The Data Accumulation Method for Symbolic Principal Component Analysis
Manabu Ichino1, Paula Brito2
1College of Science and Technology, Tokyo Denki University, Hatoyama, Japan; 2Faculty of Economics & LIAAD-INESC Porto LA, University of Porto, Porto, Portugal

Quantile representation provides a common framework to represent symbolic data described by variables of different types. The principle is to express the observed variable values by some predefined quantiles of the underlying distribution. This common representation then allows for a unified analysis of the data set, taking all variables simultaneously into account [1-3]. The quantile method for symbolic principal component analysis [1, 2] transforms the given (N objects)×(d features) symbolic data table to a {N×(m+1) sub-objects}×(d features) numerical data table, where m is a preselected integer number to determine the number of quantiles. Then, we can execute the standard PCA for this transformed data table. The quantile method for PCA is based on the fact that a monotone property of symbolic objects is characterized by the nesting structure of the Cartesian join regions [1, 2]. In this paper, we present the data accumulation method for symbolic PCA. When we have n symbolic data tables of the form (N objects)×(d features), the data accumulation method accumulates these n symbolic data tables to a {n×N×(m+1) sub-objects}×(d features) numerical data table, by first computing the (m+1) quantiles, for preselected m, for each table, and then accumulating the values for the n tables into a single one. Then, we execute the PCA for this transformed data table. Since we often encounter periodically summarized data tables, the data accumulation method for symbolic PCA becomes a useful tool to understand n data tables as a whole. We present several examples in order to show the usefulness of this method.


[1] Ichino, M. (2008): Symbolic PCA for Histogram-Valued Data. In: Proc.
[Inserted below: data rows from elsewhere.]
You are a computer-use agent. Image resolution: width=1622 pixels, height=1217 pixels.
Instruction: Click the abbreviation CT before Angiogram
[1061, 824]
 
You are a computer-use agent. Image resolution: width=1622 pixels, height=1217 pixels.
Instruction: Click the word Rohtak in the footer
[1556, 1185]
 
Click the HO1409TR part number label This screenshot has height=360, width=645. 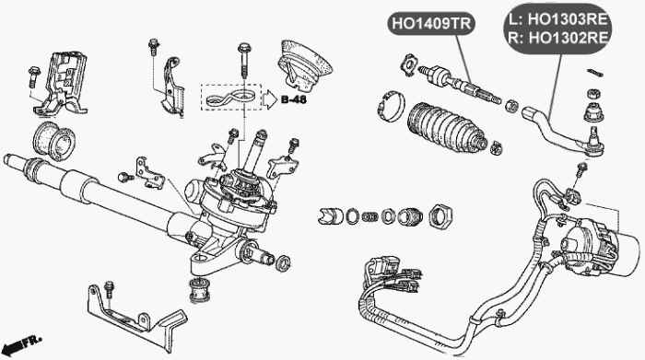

IASC 2008, December 5-8, Yokohama, Japan, 123.

[2] Ichino, M. (2011): The quantile method for symbolic principal component analysis, Statistical Analysis and Data Mining (in press).

[3] Brito, P. and Ichino, M. (2010): Symbolic clustering based on quantile representation, In: Proc. COMPSTAT2010, August 22-27, Paris, France.

Keywords: PCA; Nesting structure; Quantile method; Data accumulation

Biography: Paula Brito is Associate Professor at the Faculty of Economics, and member of the Artificial Intelligence and Decision Support Research Group of the University of Porto, Portugal. She holds a doctorate degree in Applied Mathematics from the University of Paris Dauphine. Her current research interests include multivariate data analysis methods, with particular incidence in clustering. She has focused on the analysis of multidimensional complex data, known as symbolic data, for which she develops statistical approaches and multivariate analysis methodologies. In this context, she has been involved in two European research projects. She has been invited speaker at several international conferences and Chair of COMPSTAT 2008. She is presently Vice-President of the Portuguese Statistical Society, and has been Vice-President of the IASC Section of the ISI for the last term.